*** Opening of Data records ***

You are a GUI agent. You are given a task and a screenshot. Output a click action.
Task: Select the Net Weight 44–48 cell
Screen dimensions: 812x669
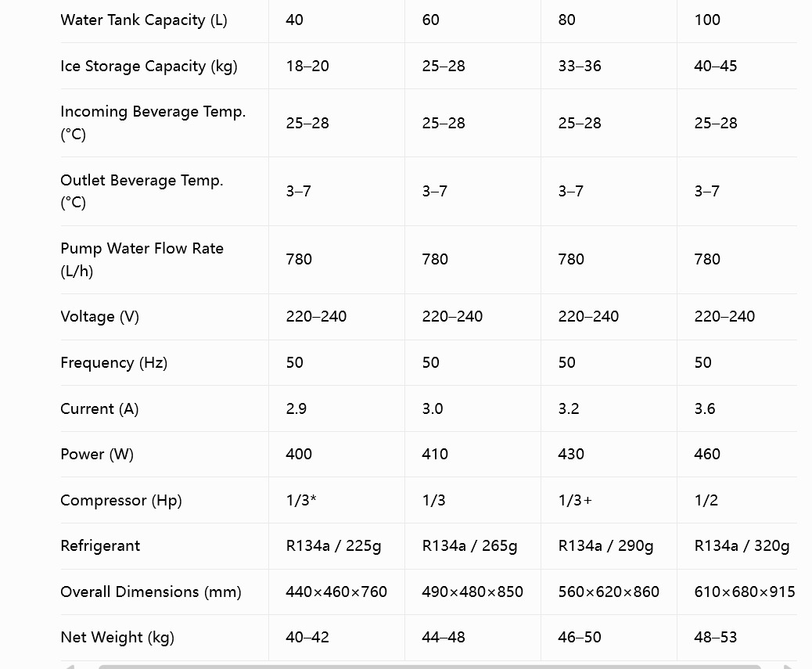pos(472,638)
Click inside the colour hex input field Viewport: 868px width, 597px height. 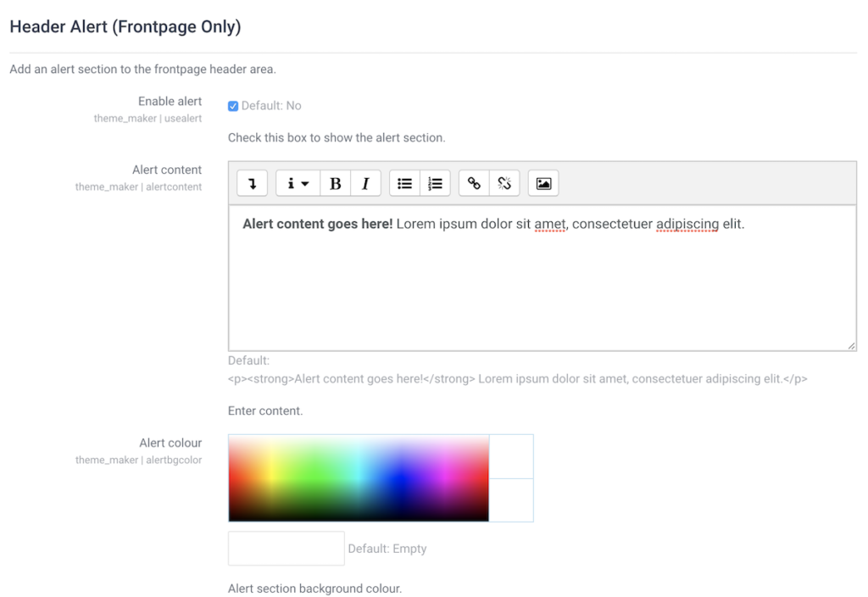coord(285,548)
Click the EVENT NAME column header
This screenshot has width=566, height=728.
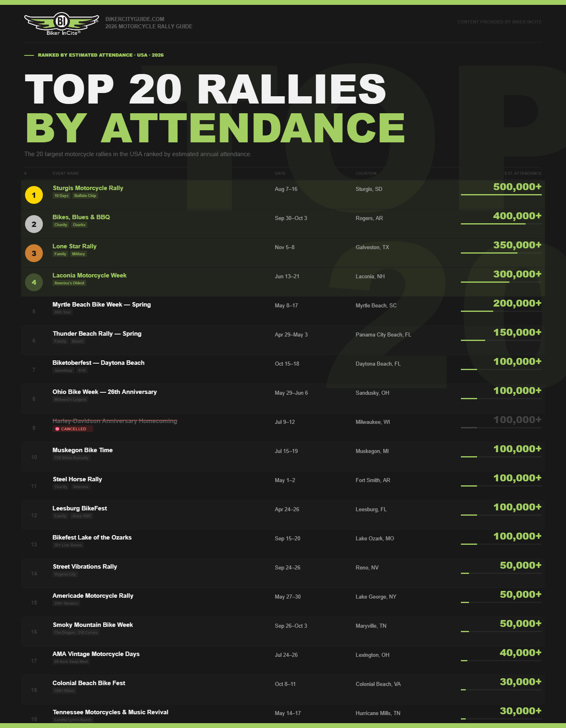tap(65, 174)
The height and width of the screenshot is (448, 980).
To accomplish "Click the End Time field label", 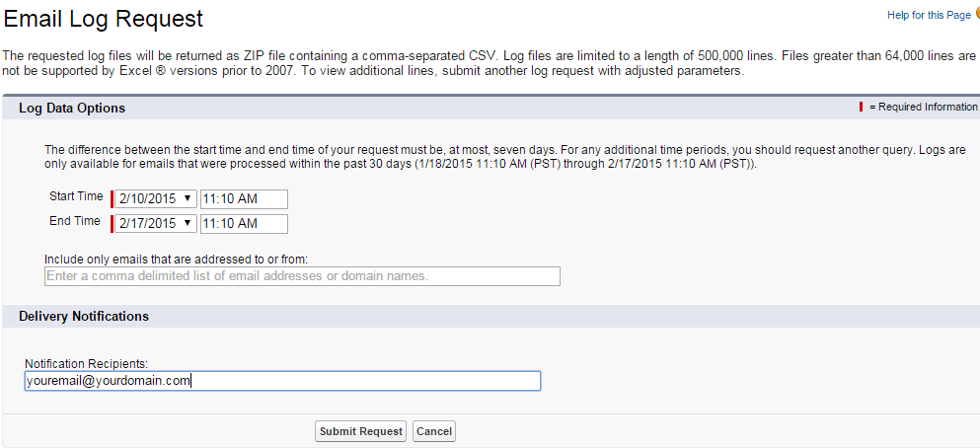I will (x=75, y=222).
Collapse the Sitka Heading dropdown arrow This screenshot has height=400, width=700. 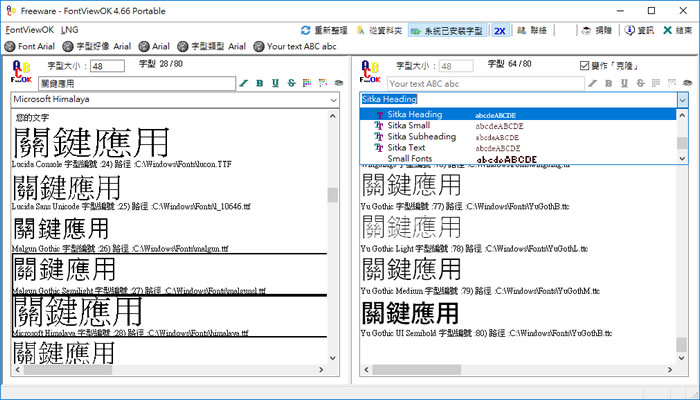[x=682, y=100]
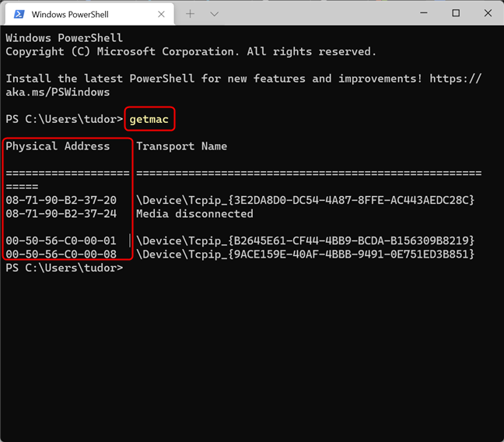This screenshot has width=504, height=442.
Task: Close the Windows PowerShell tab
Action: click(160, 13)
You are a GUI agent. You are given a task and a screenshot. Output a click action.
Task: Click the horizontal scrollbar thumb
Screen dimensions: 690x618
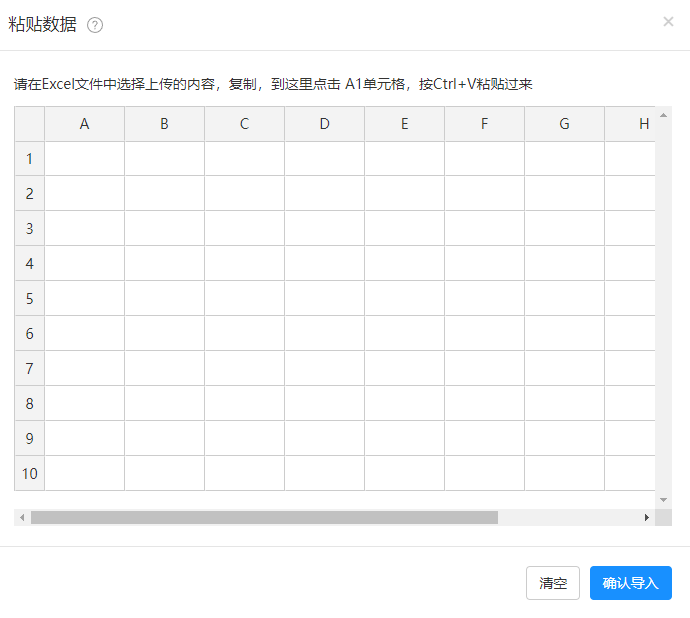(264, 518)
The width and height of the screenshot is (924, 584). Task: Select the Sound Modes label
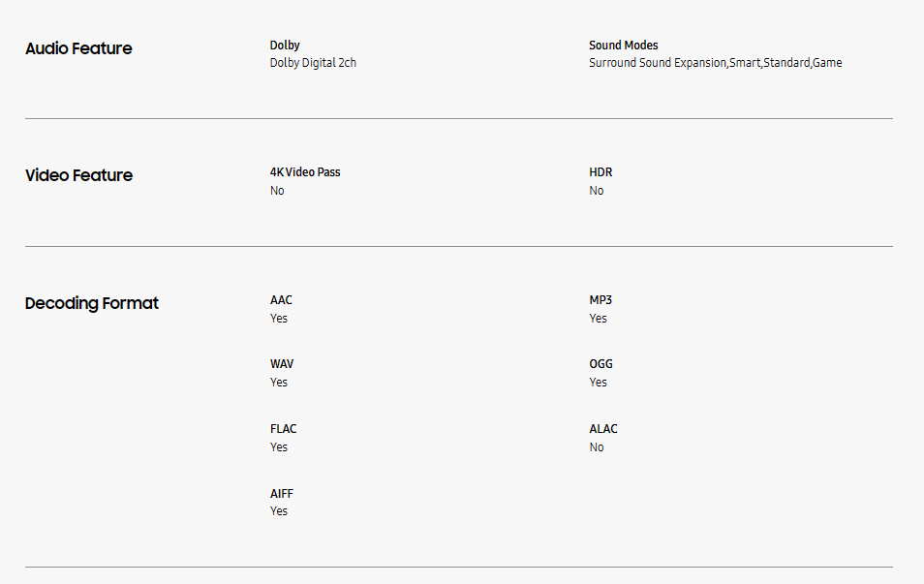pyautogui.click(x=623, y=46)
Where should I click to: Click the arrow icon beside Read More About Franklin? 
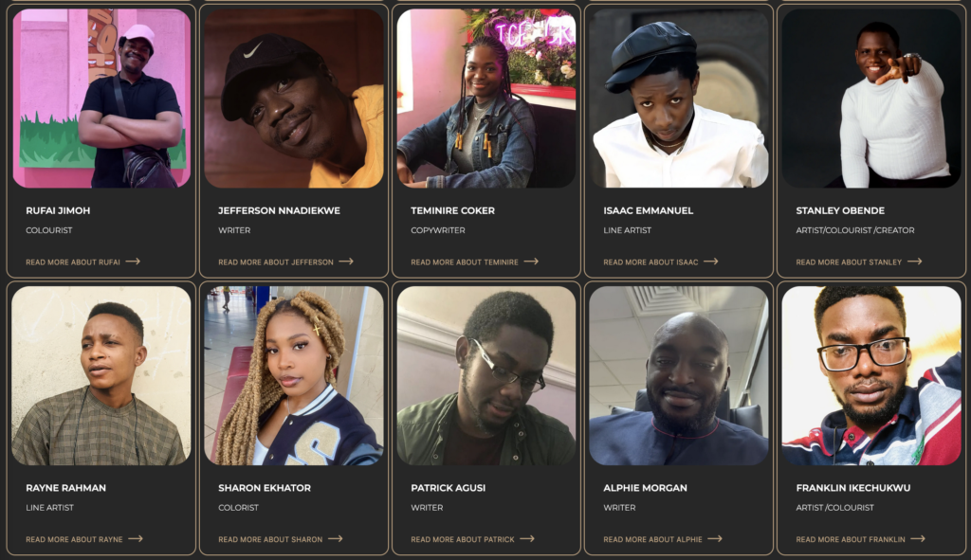[x=918, y=539]
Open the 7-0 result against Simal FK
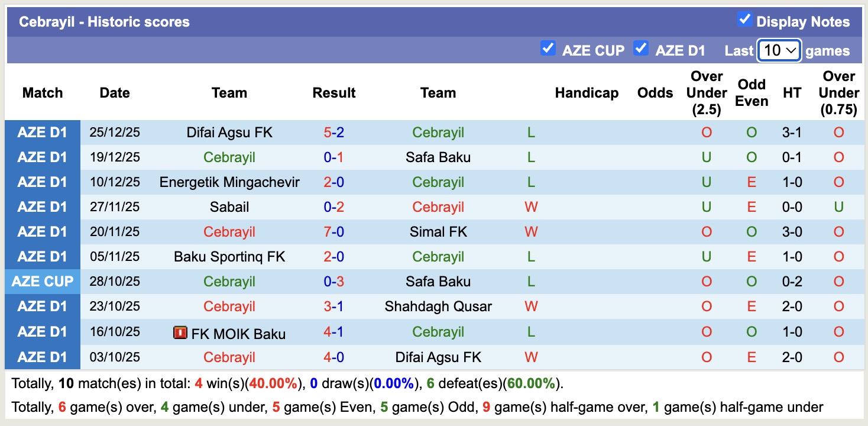This screenshot has height=426, width=868. (x=332, y=231)
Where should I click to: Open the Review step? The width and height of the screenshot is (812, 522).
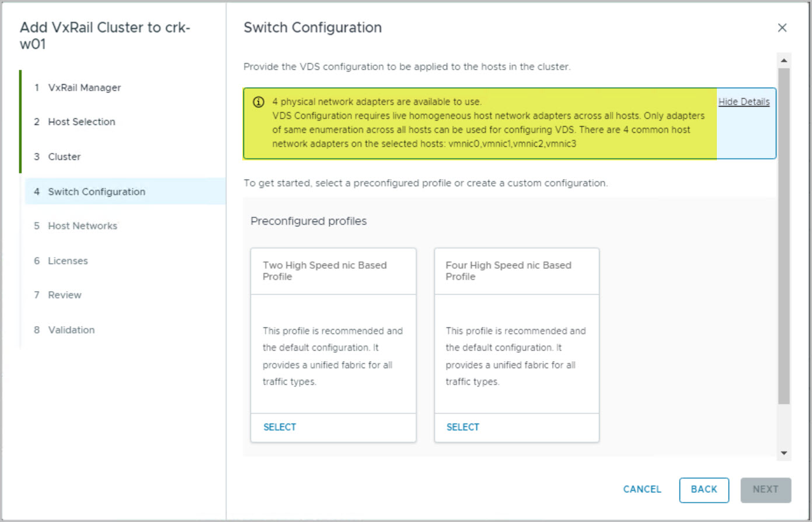point(64,295)
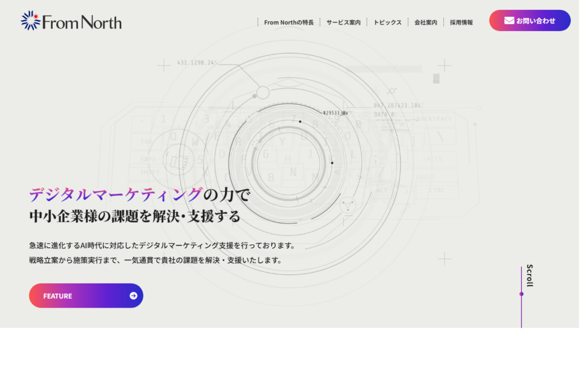
Task: Open the サービス案内 navigation item
Action: 343,22
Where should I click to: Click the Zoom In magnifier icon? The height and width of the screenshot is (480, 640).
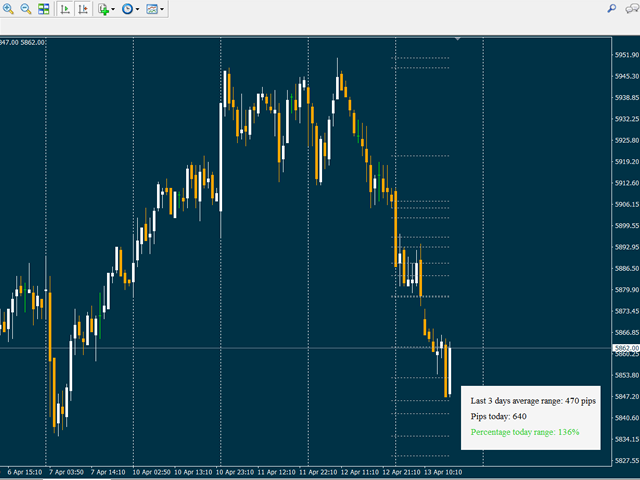pos(9,9)
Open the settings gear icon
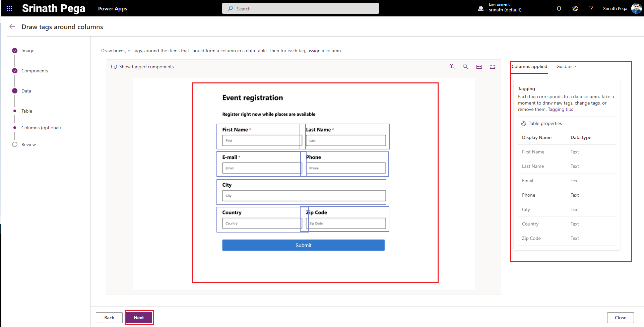 pyautogui.click(x=575, y=8)
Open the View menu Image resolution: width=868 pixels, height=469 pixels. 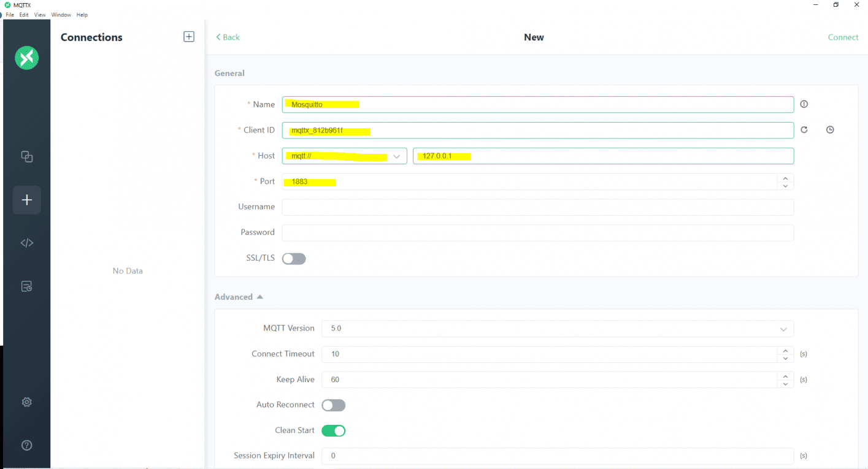point(40,15)
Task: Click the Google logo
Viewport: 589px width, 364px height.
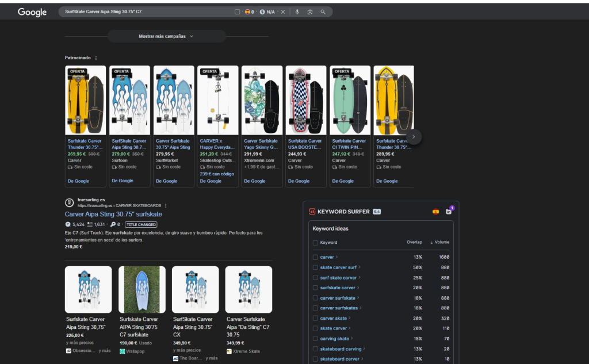Action: coord(32,12)
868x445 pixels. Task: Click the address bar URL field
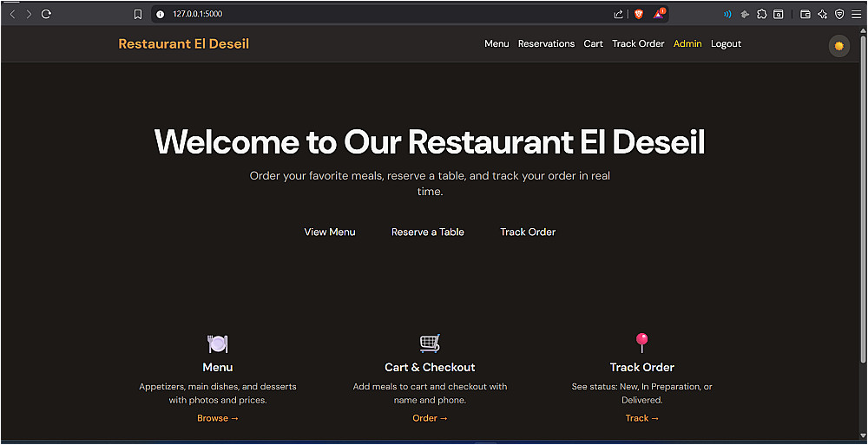tap(387, 15)
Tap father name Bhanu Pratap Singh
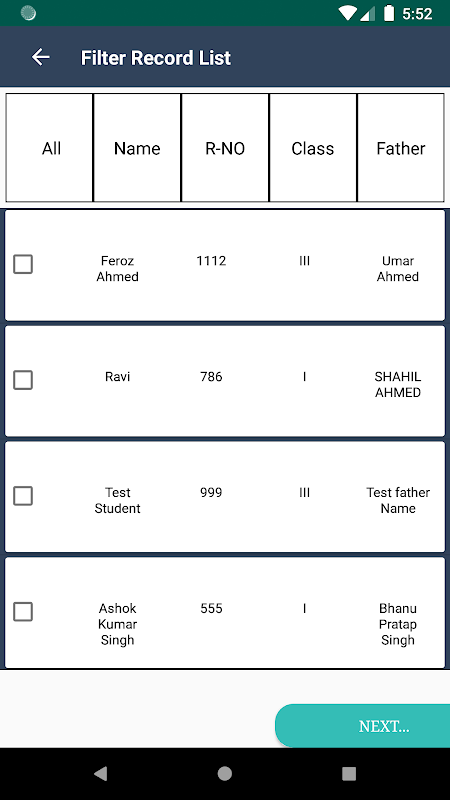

*** Close of Data records ***

> Prompt:
In the data above, find the line containing "Task: Click the Google logo"; from there, please write out each line through the end, exactly, with the pictures omitted.

> Result:
Task: Click the Google logo
Viewport: 589px width, 364px height.
Action: coord(32,12)
868x445 pixels. Task: Click the address bar URL field
tap(387, 15)
Tap father name Bhanu Pratap Singh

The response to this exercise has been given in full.